▶ [YOUR OBJECTIVE]: In the material below, the lines from the one containing "Hannah Osborne (67, 205)" through the one containing "Čarape za celo telo | 2040 (1052, 1491)" are to be given again exactly, ends included, and no others.

▶ [SUPPLIED DATA]:

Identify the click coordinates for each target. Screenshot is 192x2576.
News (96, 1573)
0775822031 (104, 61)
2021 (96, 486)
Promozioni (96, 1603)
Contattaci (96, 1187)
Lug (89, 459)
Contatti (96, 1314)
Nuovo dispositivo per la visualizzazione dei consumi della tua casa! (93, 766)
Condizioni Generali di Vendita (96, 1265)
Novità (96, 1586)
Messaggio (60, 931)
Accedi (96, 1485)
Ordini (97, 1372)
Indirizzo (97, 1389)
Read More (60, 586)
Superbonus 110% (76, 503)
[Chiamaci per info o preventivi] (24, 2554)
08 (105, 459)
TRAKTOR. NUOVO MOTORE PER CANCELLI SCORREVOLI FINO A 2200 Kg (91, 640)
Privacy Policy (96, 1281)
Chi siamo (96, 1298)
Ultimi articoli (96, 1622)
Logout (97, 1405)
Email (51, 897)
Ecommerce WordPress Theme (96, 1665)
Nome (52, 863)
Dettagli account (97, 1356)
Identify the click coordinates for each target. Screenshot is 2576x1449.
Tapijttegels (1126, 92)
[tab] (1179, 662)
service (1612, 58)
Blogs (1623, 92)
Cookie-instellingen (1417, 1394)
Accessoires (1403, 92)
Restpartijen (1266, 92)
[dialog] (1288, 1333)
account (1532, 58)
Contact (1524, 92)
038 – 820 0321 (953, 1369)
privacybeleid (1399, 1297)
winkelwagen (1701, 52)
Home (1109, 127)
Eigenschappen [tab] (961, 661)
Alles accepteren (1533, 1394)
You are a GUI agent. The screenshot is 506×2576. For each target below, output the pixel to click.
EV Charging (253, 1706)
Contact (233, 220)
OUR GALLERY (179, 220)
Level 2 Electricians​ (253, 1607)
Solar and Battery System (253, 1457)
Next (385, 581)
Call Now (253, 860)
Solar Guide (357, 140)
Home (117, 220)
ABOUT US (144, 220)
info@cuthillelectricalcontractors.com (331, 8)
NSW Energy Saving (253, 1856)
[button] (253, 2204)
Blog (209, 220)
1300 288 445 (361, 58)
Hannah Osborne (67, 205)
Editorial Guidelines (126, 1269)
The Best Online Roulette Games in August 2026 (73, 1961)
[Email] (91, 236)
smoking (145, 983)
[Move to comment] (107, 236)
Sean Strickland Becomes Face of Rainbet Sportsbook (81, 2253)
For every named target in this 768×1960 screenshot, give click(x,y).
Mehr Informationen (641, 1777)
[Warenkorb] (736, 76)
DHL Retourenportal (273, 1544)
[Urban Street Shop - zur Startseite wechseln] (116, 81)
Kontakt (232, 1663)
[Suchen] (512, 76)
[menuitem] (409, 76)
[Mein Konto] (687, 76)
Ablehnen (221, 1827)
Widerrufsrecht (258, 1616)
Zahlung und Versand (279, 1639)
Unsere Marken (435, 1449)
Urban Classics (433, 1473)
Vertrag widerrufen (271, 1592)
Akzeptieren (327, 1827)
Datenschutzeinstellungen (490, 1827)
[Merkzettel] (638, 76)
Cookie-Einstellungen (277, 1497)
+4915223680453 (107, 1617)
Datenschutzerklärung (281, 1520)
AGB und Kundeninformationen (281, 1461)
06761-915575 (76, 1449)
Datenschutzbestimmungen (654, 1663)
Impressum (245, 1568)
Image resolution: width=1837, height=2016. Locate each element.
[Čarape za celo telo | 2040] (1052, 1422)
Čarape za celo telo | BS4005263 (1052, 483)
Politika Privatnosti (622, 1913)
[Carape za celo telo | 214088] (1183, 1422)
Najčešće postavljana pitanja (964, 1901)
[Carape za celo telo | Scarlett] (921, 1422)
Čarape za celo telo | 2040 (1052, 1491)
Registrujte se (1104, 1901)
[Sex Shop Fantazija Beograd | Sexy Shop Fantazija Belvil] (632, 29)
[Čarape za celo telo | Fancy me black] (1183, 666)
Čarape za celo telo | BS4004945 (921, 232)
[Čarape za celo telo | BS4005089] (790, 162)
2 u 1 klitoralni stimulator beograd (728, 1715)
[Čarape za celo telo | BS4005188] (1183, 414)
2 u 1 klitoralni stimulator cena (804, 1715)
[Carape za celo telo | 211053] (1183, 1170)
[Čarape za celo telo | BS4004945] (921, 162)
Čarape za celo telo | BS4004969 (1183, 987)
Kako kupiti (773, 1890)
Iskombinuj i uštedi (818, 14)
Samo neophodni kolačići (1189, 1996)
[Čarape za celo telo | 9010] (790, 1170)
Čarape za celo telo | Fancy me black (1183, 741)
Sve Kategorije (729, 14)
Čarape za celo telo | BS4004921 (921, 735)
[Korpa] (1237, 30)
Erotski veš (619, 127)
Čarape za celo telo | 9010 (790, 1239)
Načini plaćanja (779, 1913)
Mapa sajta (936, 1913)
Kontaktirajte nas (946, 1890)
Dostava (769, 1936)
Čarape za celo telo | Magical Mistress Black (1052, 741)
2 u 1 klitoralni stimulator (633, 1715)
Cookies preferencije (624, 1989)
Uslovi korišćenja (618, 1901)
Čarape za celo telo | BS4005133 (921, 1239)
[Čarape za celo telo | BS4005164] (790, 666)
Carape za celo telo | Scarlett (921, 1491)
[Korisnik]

▶ [RESPONSE TO THE TASK]:
Hannah Osborne (67, 205)
Editorial Guidelines (126, 1269)
The Best Online Roulette Games in August 2026 (73, 1961)
[Email] (91, 236)
smoking (145, 983)
[Move to comment] (107, 236)
Sean Strickland Becomes Face of Rainbet Sportsbook (81, 2253)
For every named target in this 768×1960 screenshot, give click(x,y).
Mehr Informationen (641, 1777)
[Warenkorb] (736, 76)
DHL Retourenportal (273, 1544)
[Urban Street Shop - zur Startseite wechseln] (116, 81)
Kontakt (232, 1663)
[Suchen] (512, 76)
[menuitem] (409, 76)
[Mein Konto] (687, 76)
Ablehnen (221, 1827)
Widerrufsrecht (258, 1616)
Zahlung und Versand (279, 1639)
Unsere Marken (435, 1449)
Urban Classics (433, 1473)
Vertrag widerrufen (271, 1592)
Akzeptieren (327, 1827)
Datenschutzeinstellungen (490, 1827)
[Merkzettel] (638, 76)
Cookie-Einstellungen (277, 1497)
+4915223680453 (107, 1617)
Datenschutzerklärung (281, 1520)
AGB und Kundeninformationen (281, 1461)
06761-915575 (76, 1449)
Datenschutzbestimmungen (654, 1663)
Impressum (245, 1568)
Image resolution: width=1837, height=2016. Locate each element.
[Čarape za celo telo | 2040] (1052, 1422)
Čarape za celo telo | BS4005263 (1052, 483)
Politika Privatnosti (622, 1913)
[Carape za celo telo | 214088] (1183, 1422)
Najčešće postavljana pitanja (964, 1901)
[Carape za celo telo | Scarlett] (921, 1422)
Čarape za celo telo | 2040 (1052, 1491)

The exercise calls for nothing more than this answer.